Mr Kevin Cairns (LILLEY, QUEENSLAND) (Minister for Housing) - This Budget- any Budget - has to attempt to do several things. These may be divided into 3 categories. Any Budget has to be formulated having regard to its impact effect on the economy - that is, the overall direction which it is designed to give to an economy - being either an expansionary Budget or a retractionary Budget. Correlated with that are certain assessments concerning the money supply that must accompany the working out of a Budget over a year. In the second place, a Budget has to have special regard to the redistributive effects of the resources for which it is responsible. That is the area which we have come to know over the years as the area of direct and indirect social services involved in a Budget. But underlying all these factors, and more important than any of them, has to be the attitude of a Budget and of financial measures towards the people of a nation in their request for and their right to full employment. On the 3 aspects on which this Budget deserves to be considered, it deserves to be supported. It will be supported in this chamber later today.

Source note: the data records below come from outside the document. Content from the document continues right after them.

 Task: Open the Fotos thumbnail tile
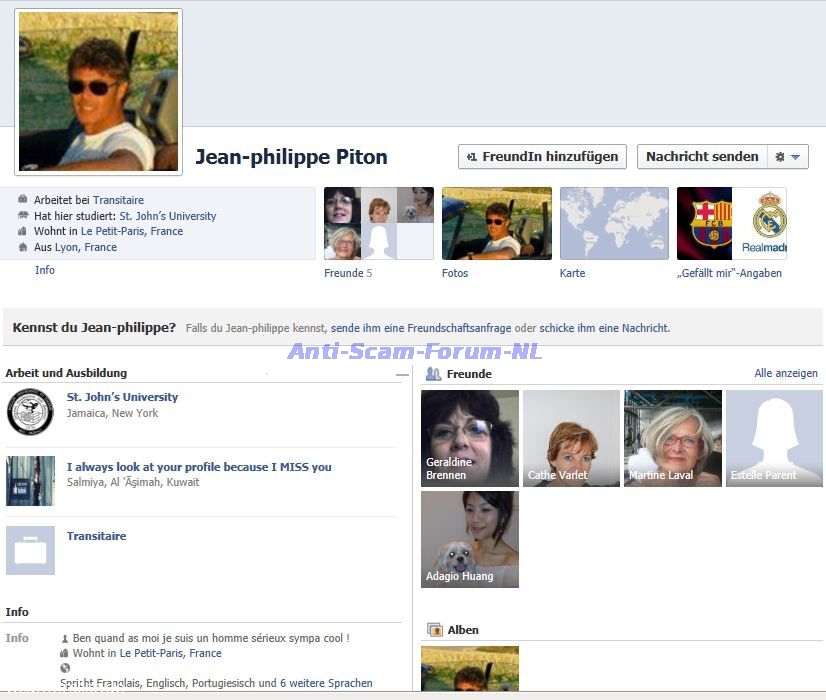tap(496, 223)
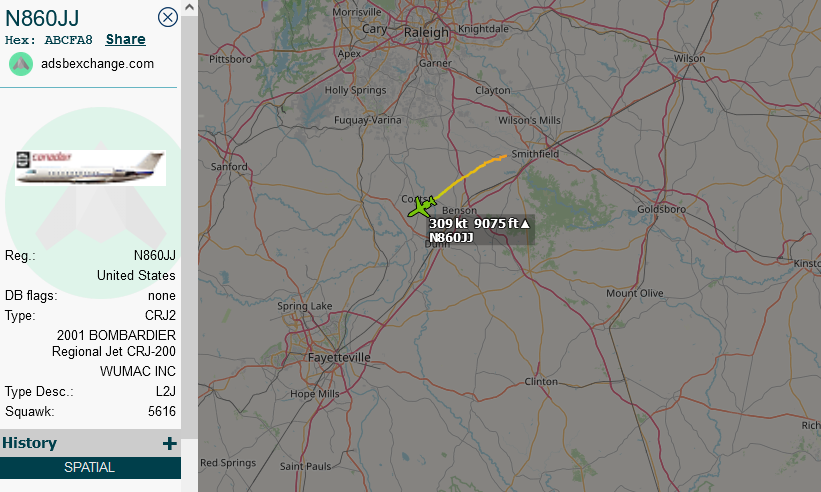Open the SPATIAL section header
The height and width of the screenshot is (492, 821).
90,467
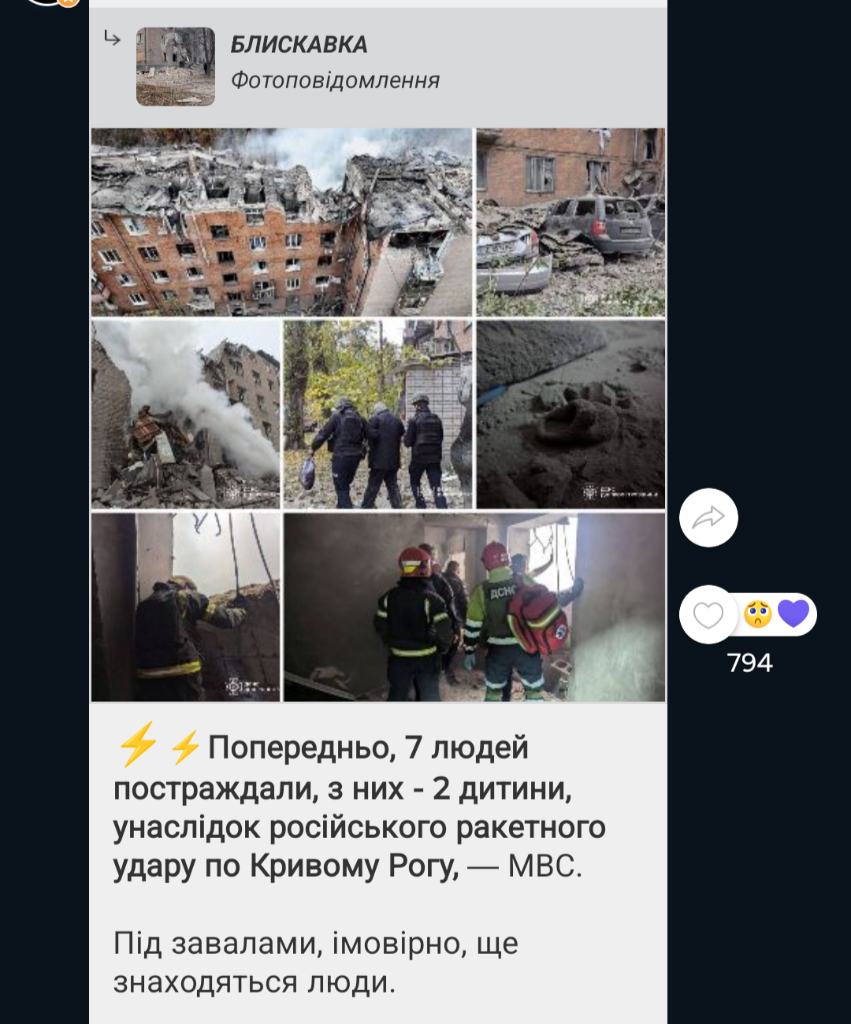Open photo of rescuers with red backpack
Screen dimensions: 851x1024
pyautogui.click(x=474, y=607)
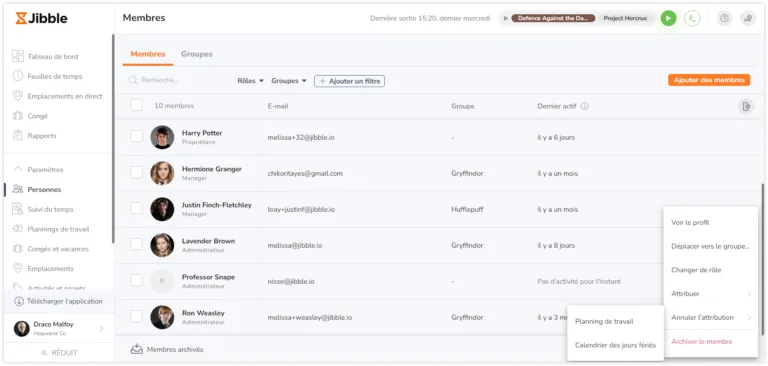The width and height of the screenshot is (768, 366).
Task: Click the info icon beside Dernier actif
Action: (584, 106)
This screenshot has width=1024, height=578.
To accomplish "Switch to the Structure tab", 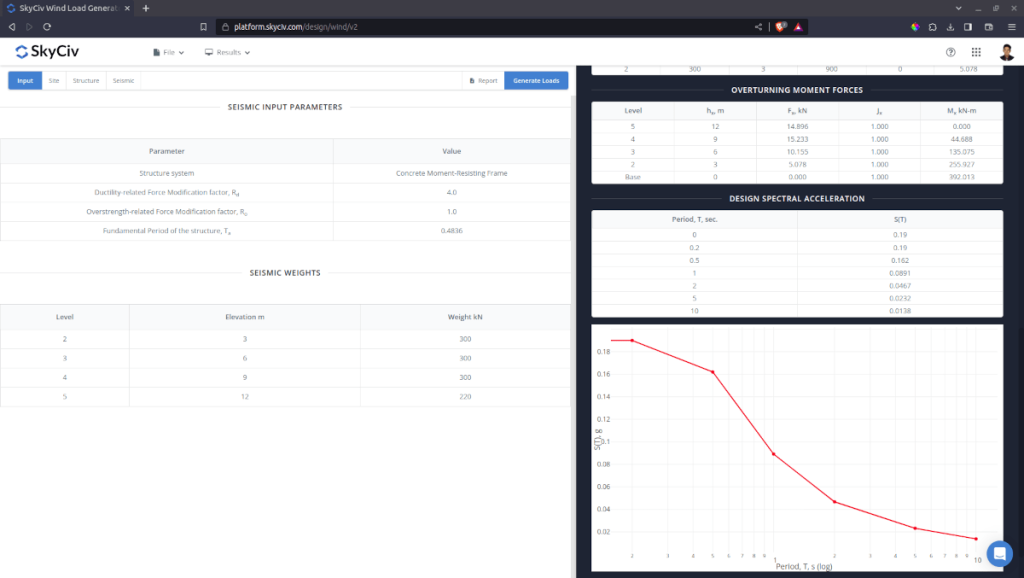I will [85, 80].
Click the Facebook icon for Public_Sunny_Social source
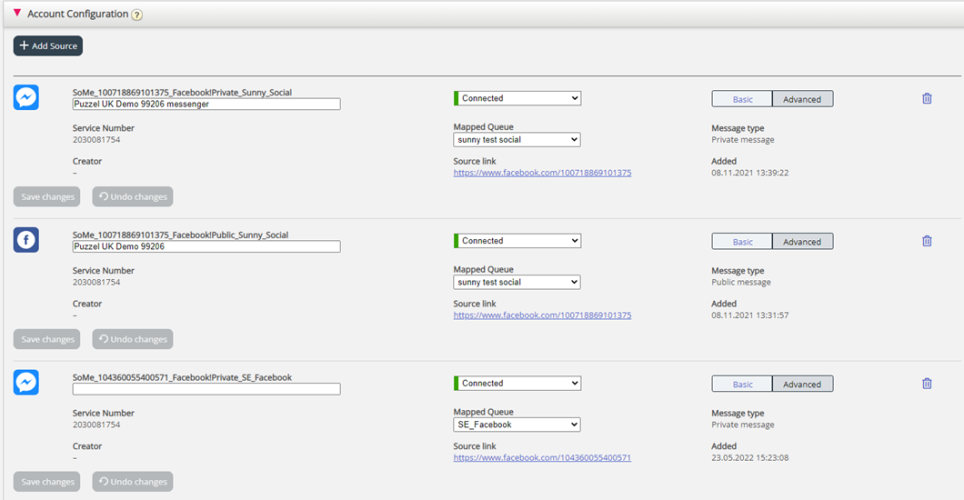Screen dimensions: 964x500 tap(26, 240)
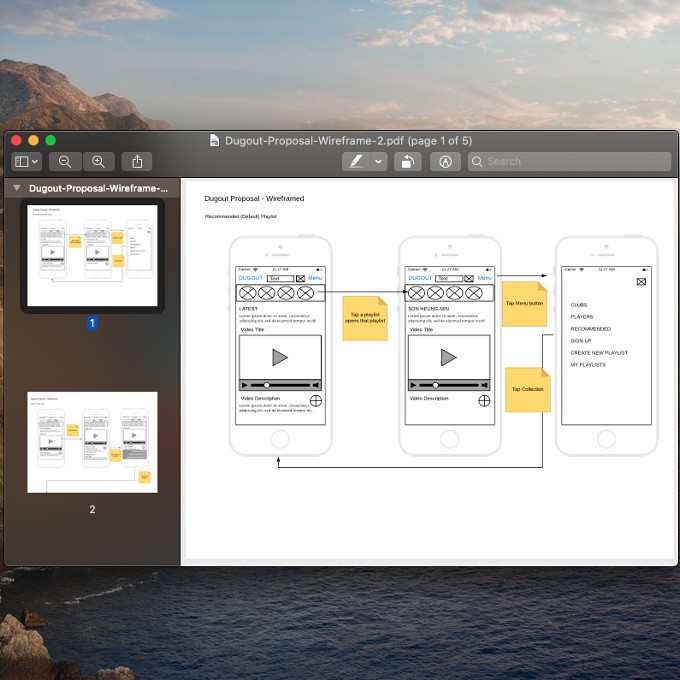The height and width of the screenshot is (680, 680).
Task: Select the Highlight pen tool
Action: coord(355,161)
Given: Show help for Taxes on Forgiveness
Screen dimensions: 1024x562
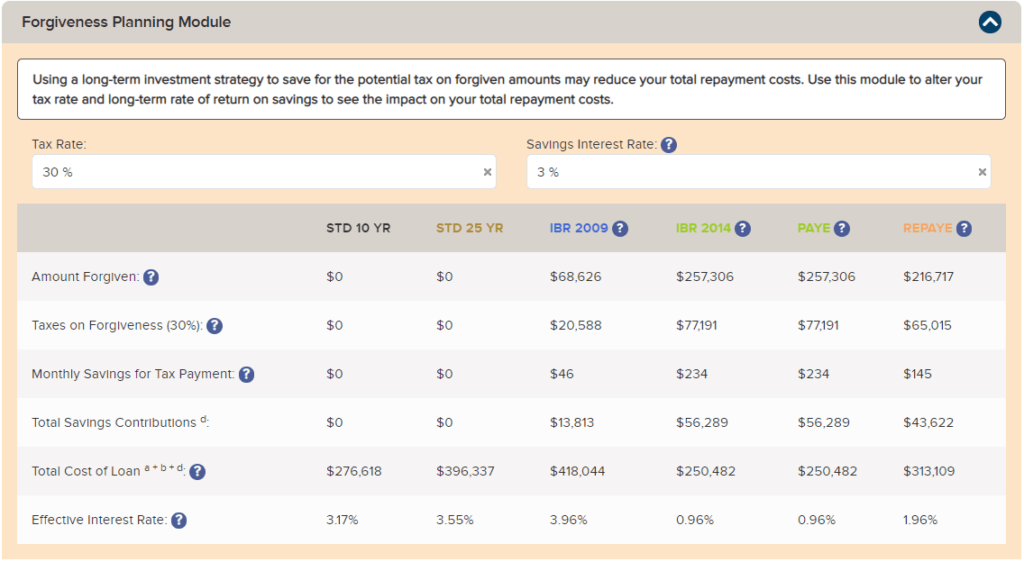Looking at the screenshot, I should pyautogui.click(x=214, y=326).
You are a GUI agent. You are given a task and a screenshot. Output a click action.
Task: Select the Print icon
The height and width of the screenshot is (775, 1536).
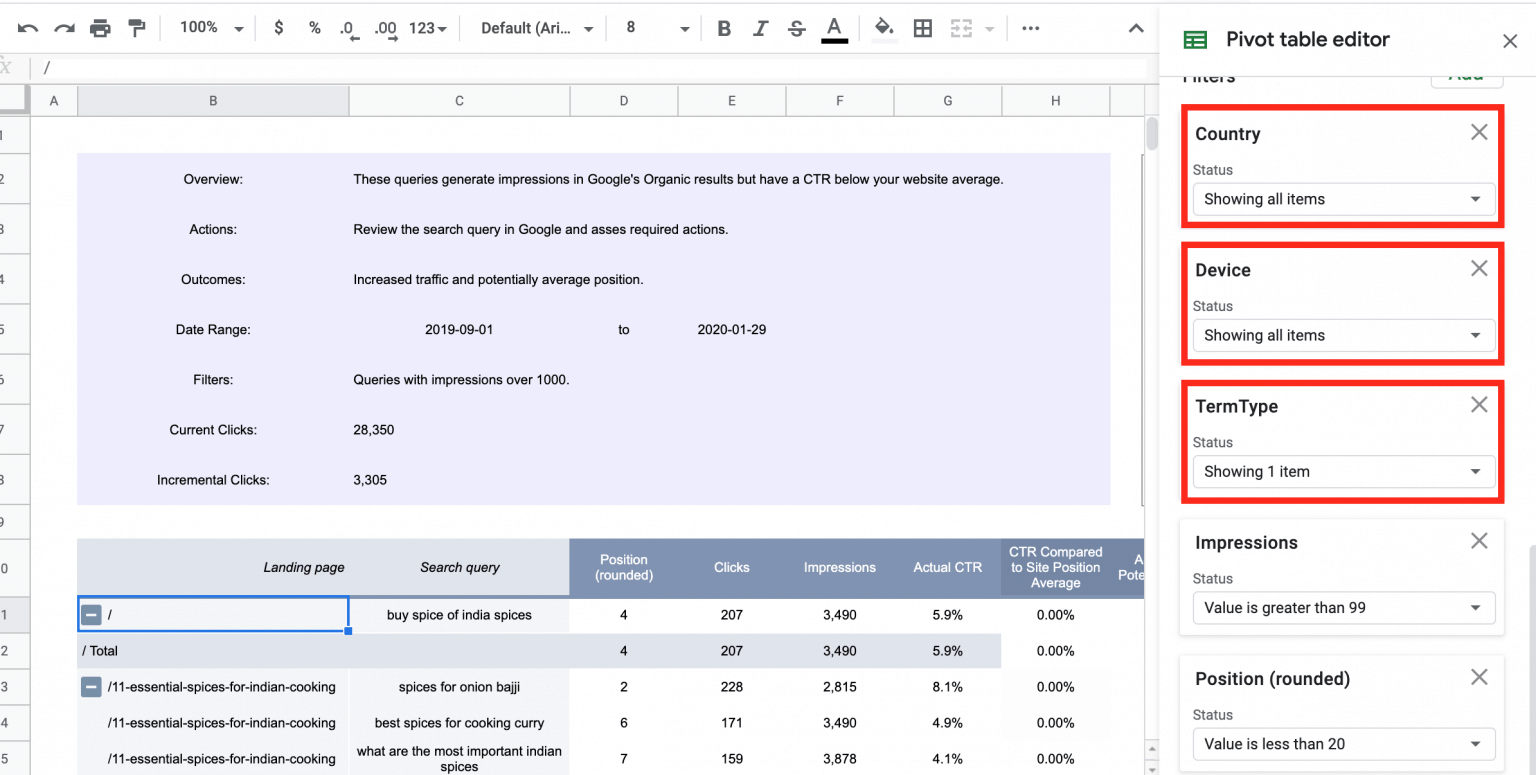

Before I examine those points it is worth recollecting the last one - the obligation which a government and a Budget have to full employment. Let me quote from that very famous document of 27 years ago, the White Paper on Full Employment, lt said in paragraph 5:

The policy outlined in this paper is that governments should accept the responsibility for stimulating spending on goods and services to the extent necessary to sustain full employment.

That was the philosophy of that very famous paper in 1945; it remains the philosophy of this Government: it remains the philosophy of this Budget.

Let me refer to the impact of the Budget. In what directions does it move the economy? Without entering into a plethora of details 1 will merely recount 2, because they are appropriate. In Statement No. 7 attached to the Budget Speech, and in the table which indicates the receipts and the outlay of the Commonwealth Budget in national accounts form. it is perfectly clear that the deficit to be contrived in this Budget as a proportion ot the total outlay of the Budget shows a substantial increase over the deficit over the previous year. Tn the previous year that deficit represented 2 per cent of the total outlay as part of the Budget; this year that deficit has been increased to 6 per cent as part of the total outlay. So in that respect it is quite clear that the Budget is an expansionary one. But rather more precisely, Statement No. 7 on page 61 of the Budget Papers shows the increases on the previous year with respect to both expenditures and receipts in the Budget. One will see that in 1971-72 the adjusted increase in expenditures was 14 per cent, the adjusted increase in receipts was 13 per cent, making a ratio of nearly one to one. In this year the adjusted increase in expenditures is in the nature of 12.6 per cent and the adjusted increase in rates is in the nature of 8 per cent - a 150 per cent increase in the ratio of each to the other compared with the previous year. That statement probably exemplifies more precisely than any other the philosophy of the Budget, as it is appropriate that it should so do.

If one turns to the second requirement of the Budget - its attitudes in the area of social services - one will see that 2 features have been stated very precisely by the Minister for Social Services (Mr Wentworth). The increases in pensions and the concern with the means test and with social welfare are greater increases obsolutely and proportionately than have ever been sustained in a previous Budget. When it is borne in mind that a number of these increases are the fourth over a period of 18 months one realises that that is a situation which is unique also in its own right. These increases have been repeated in the area of repatriation. There are also very great indirect social service benefits to be sustained by the Australian people in respect of the changed taxation rates appropriate to this Budget.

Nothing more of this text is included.